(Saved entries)
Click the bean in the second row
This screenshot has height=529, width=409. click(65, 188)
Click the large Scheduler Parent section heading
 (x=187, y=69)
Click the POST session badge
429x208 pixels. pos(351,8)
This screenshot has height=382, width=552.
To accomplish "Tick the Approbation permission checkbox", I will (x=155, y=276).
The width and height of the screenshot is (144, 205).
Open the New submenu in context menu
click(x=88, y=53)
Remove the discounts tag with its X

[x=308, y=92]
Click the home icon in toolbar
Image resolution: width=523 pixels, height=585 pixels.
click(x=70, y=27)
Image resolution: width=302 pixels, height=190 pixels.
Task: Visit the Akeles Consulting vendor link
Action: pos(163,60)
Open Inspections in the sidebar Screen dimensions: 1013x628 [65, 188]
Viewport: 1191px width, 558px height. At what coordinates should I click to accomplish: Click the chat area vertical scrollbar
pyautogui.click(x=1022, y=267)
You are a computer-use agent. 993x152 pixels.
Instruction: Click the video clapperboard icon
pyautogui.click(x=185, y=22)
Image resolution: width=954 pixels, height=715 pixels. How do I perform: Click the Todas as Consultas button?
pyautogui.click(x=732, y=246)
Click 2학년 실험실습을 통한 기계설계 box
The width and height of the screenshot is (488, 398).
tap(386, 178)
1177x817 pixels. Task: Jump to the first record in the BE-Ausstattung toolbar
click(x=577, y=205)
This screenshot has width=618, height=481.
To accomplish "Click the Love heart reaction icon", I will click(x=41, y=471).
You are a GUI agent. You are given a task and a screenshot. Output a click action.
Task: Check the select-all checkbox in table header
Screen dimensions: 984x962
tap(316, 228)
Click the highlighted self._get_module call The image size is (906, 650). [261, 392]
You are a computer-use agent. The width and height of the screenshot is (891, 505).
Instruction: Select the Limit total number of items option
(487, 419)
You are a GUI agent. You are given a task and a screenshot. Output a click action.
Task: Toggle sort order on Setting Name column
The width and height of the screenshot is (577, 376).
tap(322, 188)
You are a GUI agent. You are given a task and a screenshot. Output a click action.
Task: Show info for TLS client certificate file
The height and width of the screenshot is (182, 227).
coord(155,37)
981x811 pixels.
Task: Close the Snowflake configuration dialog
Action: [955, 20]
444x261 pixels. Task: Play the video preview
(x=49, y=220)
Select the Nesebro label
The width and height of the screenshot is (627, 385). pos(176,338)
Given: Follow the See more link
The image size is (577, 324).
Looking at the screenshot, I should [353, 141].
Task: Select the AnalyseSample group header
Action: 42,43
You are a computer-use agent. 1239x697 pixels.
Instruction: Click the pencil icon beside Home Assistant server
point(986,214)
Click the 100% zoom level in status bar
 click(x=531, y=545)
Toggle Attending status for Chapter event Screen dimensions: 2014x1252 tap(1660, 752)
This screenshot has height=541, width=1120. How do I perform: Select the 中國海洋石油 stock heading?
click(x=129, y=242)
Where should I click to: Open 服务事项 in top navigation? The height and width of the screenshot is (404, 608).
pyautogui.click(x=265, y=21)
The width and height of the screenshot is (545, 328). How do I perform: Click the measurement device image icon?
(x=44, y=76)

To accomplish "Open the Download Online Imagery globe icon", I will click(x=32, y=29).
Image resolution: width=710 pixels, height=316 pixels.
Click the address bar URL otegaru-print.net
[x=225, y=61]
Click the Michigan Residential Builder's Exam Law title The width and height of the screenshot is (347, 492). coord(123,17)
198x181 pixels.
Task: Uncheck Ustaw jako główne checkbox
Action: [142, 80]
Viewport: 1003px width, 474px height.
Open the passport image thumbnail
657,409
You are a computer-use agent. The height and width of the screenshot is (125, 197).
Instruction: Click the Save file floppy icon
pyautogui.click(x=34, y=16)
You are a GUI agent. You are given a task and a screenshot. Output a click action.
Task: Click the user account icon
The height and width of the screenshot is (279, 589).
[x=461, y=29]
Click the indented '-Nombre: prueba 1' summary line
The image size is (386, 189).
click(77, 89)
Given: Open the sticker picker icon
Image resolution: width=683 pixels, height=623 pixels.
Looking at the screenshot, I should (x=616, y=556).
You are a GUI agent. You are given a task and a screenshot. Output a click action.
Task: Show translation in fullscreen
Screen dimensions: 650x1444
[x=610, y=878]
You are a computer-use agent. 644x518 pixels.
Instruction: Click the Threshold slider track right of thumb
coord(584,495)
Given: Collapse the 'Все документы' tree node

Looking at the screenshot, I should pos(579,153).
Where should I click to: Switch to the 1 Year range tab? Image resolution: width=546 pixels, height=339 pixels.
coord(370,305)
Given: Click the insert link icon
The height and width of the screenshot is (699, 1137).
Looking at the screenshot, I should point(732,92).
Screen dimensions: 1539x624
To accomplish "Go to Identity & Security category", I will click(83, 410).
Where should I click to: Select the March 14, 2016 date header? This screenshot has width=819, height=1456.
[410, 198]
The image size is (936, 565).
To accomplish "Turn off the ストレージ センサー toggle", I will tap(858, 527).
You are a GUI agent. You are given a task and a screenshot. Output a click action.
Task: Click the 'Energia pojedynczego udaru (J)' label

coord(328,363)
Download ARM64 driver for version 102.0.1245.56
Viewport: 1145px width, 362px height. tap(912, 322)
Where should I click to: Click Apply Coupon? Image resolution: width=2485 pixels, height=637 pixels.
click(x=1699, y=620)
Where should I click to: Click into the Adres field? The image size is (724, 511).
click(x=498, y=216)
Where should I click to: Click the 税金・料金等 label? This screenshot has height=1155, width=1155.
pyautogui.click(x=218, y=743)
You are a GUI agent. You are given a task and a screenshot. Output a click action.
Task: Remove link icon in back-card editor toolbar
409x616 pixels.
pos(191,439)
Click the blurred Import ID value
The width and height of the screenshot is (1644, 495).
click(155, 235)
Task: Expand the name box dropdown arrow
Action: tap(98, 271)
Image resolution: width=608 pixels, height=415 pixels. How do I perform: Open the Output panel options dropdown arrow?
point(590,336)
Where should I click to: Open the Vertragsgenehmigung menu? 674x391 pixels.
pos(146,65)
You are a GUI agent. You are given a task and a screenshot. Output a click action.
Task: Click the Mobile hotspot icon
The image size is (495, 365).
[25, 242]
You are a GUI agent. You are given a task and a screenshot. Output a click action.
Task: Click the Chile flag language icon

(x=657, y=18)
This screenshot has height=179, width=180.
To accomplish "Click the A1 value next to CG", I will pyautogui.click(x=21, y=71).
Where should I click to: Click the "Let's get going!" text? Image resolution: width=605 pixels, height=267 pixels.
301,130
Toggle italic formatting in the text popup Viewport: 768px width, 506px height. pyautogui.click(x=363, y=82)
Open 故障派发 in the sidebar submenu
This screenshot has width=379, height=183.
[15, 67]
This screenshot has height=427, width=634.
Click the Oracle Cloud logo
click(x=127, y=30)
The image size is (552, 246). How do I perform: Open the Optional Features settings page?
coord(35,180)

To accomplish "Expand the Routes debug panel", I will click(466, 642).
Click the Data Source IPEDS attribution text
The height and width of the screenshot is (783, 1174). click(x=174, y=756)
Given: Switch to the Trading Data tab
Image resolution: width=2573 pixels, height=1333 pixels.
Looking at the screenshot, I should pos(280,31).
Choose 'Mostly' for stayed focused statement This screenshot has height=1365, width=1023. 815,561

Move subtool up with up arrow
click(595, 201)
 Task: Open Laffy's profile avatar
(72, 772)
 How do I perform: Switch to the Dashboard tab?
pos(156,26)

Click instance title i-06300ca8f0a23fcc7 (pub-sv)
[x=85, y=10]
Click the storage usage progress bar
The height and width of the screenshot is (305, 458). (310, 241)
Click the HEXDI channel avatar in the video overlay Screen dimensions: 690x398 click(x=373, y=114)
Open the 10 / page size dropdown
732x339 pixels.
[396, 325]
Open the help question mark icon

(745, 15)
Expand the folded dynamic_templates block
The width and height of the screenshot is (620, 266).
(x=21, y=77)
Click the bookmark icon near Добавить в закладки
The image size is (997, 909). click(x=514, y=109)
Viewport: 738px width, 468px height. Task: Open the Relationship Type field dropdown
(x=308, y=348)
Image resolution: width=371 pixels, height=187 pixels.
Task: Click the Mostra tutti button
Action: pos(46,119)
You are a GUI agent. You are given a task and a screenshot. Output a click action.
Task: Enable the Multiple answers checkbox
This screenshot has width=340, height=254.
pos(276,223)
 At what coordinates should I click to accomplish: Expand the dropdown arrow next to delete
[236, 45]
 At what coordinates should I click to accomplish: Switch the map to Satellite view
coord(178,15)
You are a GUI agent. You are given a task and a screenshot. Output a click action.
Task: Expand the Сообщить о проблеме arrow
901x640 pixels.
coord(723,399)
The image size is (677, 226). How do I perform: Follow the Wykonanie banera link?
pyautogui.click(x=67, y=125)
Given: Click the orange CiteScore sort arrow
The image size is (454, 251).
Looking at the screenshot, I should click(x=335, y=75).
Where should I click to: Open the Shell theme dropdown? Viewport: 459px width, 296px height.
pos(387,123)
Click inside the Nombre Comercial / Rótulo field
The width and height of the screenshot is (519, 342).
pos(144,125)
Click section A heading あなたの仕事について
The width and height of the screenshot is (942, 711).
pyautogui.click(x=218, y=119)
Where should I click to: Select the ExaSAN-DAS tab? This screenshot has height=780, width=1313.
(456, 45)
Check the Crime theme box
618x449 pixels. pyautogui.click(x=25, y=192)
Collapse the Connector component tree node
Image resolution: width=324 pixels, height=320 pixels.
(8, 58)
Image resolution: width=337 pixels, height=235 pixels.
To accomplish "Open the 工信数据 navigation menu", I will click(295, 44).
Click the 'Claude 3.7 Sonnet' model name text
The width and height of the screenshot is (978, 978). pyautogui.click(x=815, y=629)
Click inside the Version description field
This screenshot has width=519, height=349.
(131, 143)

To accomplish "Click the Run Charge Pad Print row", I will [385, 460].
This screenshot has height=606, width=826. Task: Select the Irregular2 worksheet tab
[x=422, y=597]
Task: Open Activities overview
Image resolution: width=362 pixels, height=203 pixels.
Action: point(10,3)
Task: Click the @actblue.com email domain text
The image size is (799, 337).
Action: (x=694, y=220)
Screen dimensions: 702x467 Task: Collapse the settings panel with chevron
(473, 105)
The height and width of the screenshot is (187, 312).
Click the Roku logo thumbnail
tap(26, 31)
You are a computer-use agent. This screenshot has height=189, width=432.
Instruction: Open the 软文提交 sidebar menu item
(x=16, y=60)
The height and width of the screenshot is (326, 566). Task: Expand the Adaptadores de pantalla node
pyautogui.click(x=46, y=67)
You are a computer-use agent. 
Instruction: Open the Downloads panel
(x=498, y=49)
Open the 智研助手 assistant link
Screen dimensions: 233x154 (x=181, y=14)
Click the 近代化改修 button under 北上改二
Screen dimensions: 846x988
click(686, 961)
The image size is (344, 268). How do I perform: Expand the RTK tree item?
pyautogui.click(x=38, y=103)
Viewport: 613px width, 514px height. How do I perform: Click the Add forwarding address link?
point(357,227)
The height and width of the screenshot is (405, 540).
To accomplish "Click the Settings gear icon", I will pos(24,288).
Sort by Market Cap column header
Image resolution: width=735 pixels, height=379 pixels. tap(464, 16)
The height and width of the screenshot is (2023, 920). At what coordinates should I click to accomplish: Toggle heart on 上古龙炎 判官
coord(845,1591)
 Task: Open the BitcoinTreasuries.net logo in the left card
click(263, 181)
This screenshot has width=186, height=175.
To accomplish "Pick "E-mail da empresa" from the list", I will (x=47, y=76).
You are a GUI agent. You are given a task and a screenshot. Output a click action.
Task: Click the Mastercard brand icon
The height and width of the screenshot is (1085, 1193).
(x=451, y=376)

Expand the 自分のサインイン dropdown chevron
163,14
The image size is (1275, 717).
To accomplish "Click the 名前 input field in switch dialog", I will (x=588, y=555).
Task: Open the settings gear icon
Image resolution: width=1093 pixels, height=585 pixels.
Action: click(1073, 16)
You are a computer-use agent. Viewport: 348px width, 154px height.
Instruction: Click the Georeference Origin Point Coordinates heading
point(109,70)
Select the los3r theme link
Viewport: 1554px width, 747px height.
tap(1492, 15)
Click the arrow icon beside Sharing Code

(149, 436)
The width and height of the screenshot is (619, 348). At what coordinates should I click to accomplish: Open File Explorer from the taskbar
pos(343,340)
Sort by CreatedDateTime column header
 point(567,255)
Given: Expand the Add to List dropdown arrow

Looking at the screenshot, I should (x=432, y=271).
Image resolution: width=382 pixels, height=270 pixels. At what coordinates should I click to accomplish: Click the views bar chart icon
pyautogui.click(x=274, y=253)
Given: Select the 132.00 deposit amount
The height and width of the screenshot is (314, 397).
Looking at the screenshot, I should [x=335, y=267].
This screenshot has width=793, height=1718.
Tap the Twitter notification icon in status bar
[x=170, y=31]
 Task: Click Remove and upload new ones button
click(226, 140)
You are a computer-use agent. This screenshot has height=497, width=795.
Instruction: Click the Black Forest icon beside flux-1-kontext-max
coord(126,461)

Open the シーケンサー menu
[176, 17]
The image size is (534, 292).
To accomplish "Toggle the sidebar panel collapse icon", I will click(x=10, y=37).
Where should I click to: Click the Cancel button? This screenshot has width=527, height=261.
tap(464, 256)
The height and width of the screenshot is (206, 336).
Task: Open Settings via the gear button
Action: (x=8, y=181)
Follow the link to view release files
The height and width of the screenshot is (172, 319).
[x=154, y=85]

**Task description:** Find the word "value" in the entries. Copy each line that holds it.

**Result of this task:**
Click the blurred Import ID value
To accomplish "Click the A1 value next to CG", I will pyautogui.click(x=21, y=71).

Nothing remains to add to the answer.